--- START Exercise materials ---

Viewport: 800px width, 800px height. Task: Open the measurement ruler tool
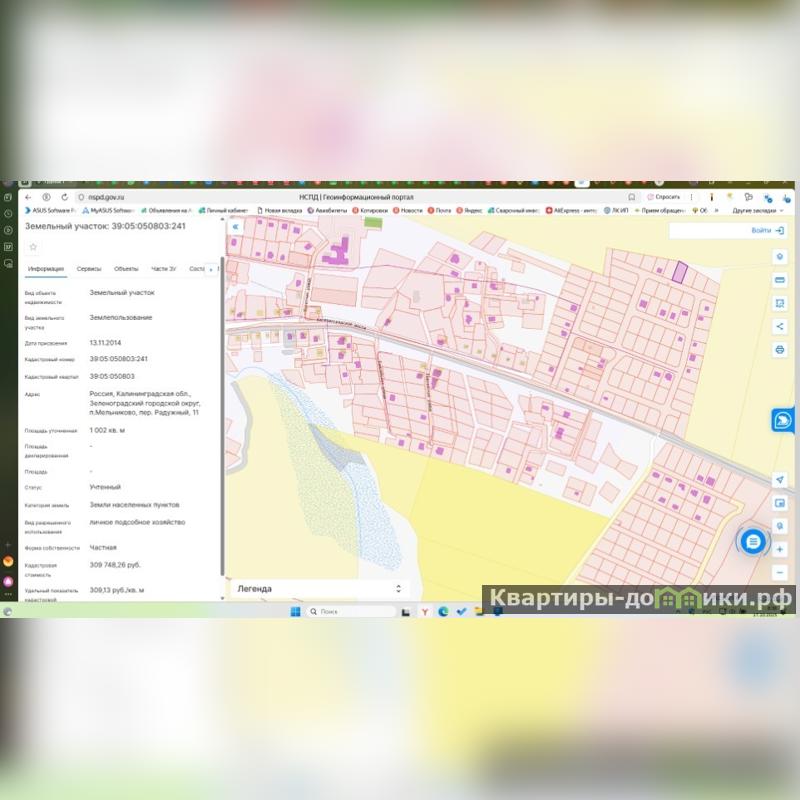click(780, 280)
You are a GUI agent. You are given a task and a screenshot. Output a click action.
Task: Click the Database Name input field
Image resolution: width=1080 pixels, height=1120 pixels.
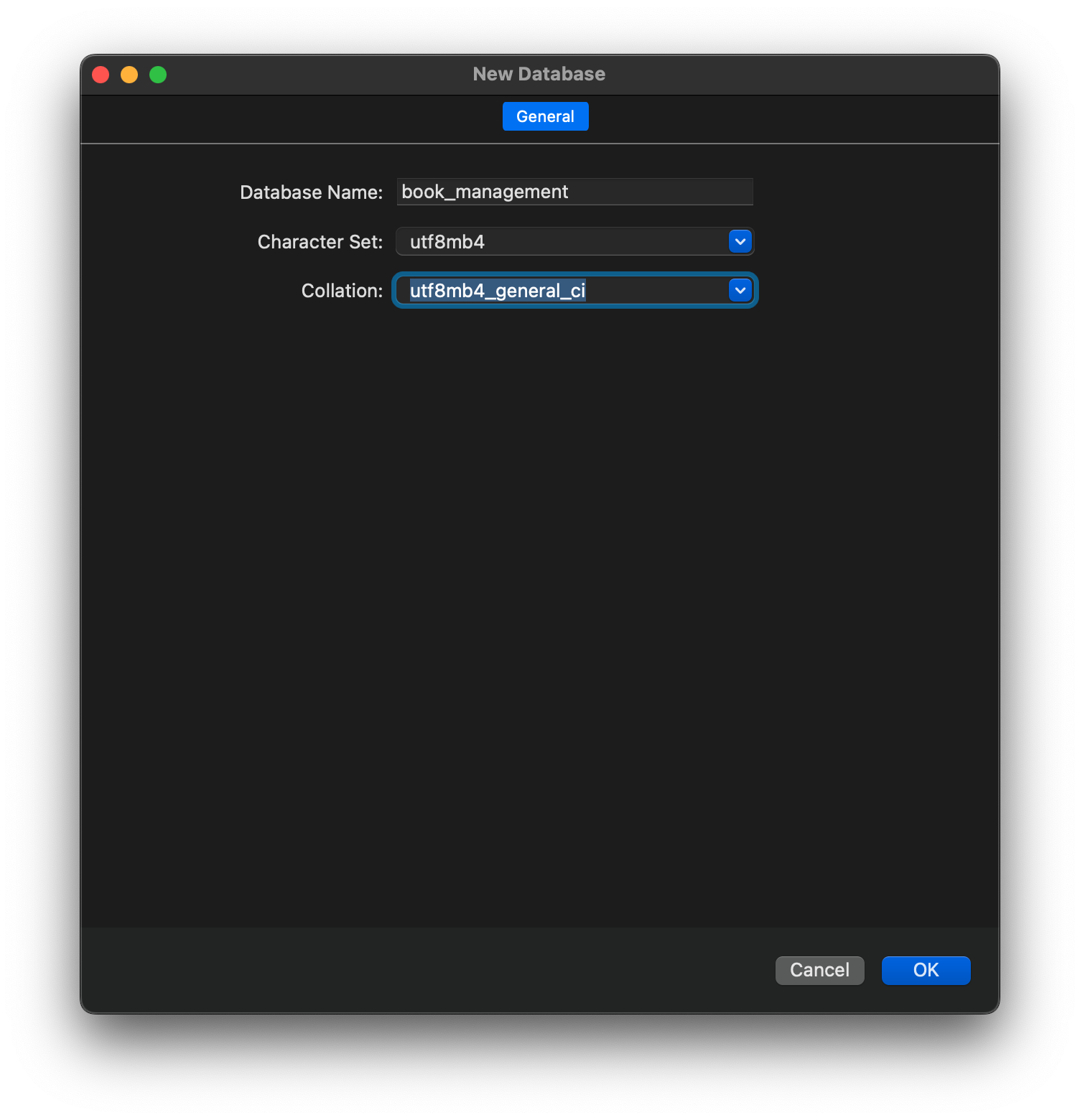click(574, 192)
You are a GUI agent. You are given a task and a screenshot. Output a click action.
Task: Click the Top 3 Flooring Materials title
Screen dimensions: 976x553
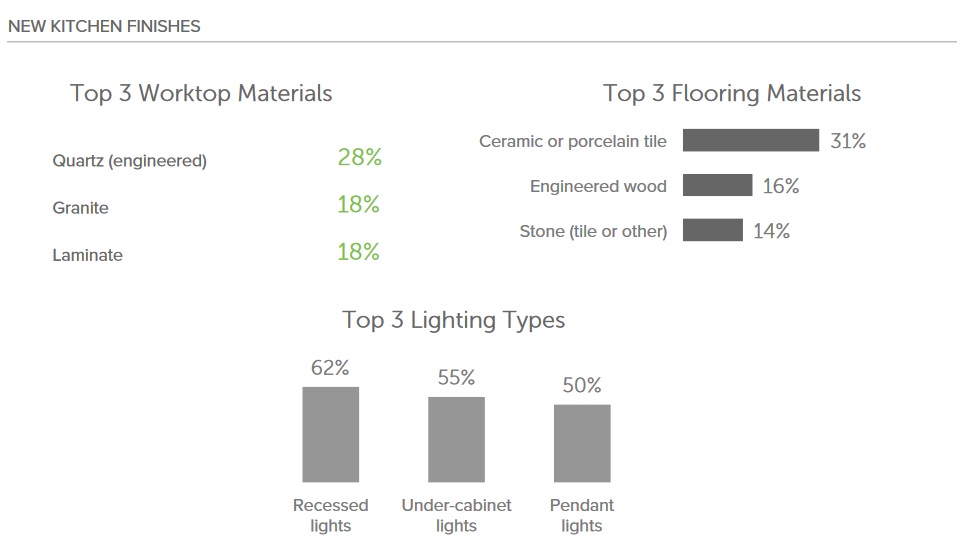[732, 93]
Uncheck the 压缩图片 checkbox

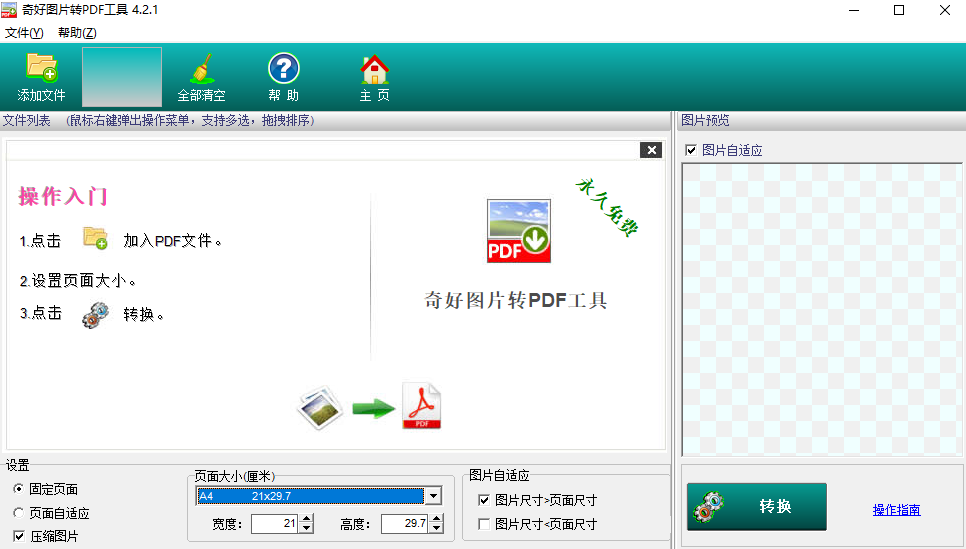point(19,536)
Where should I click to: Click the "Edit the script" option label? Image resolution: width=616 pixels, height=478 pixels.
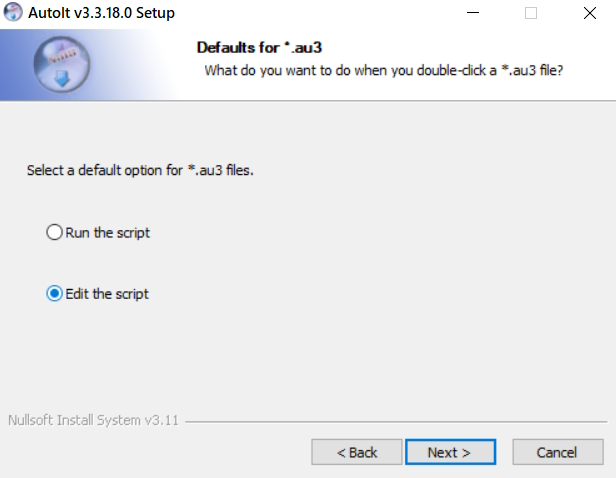107,294
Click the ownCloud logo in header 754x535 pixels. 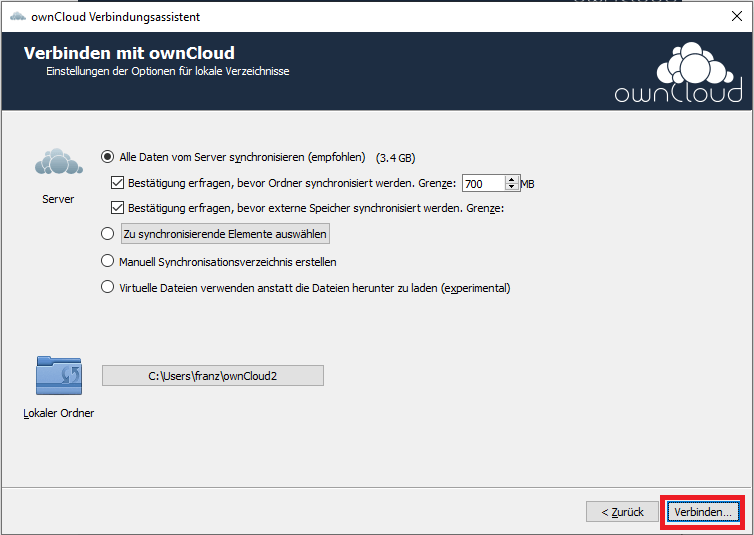[679, 72]
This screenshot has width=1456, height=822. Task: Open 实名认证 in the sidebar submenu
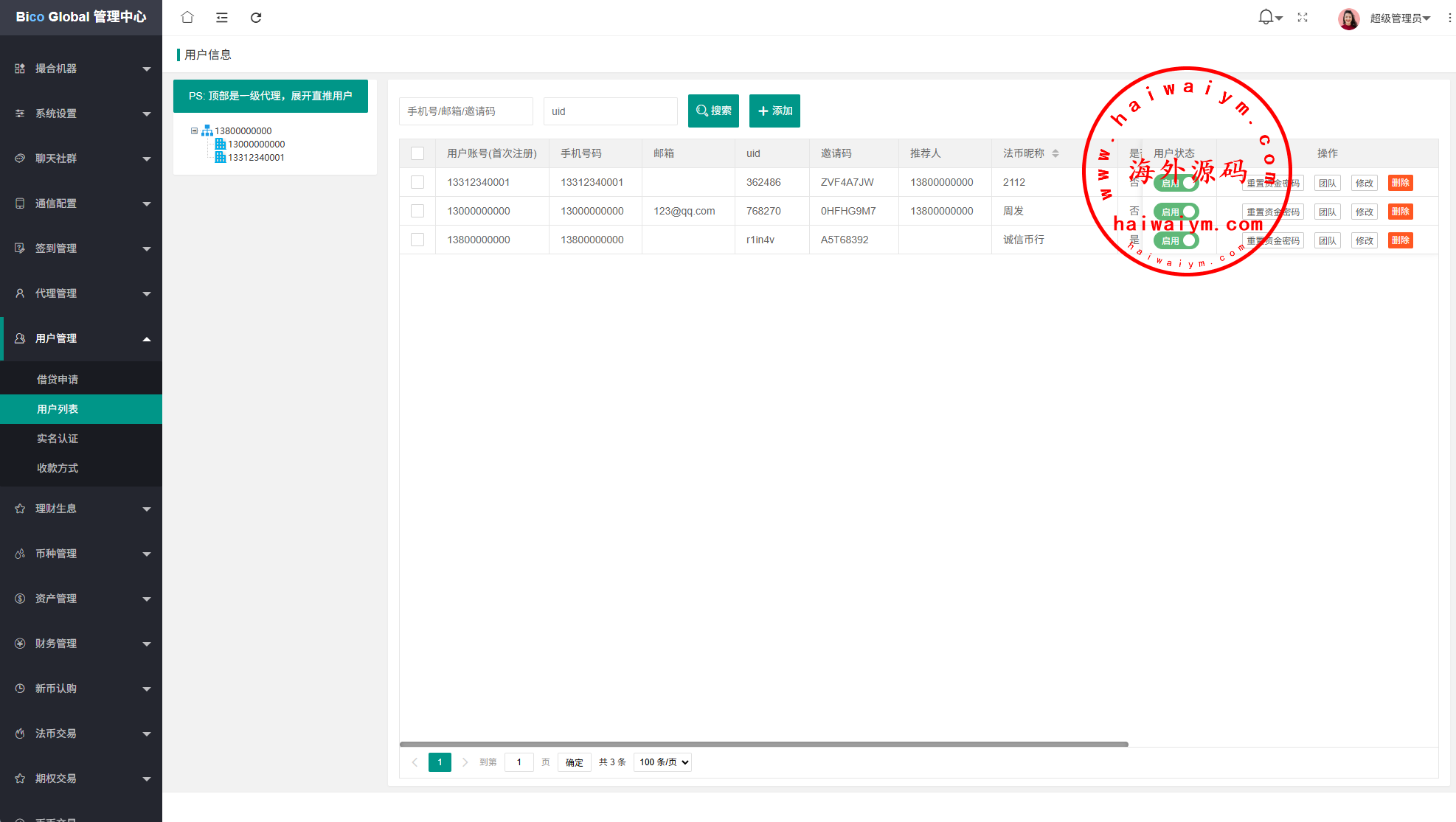tap(58, 439)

--- END Exercise materials ---

* **Task to carry out**
Count the lines in the listing above that contain the word "resolution". Reply with the number only.

* **Response**
2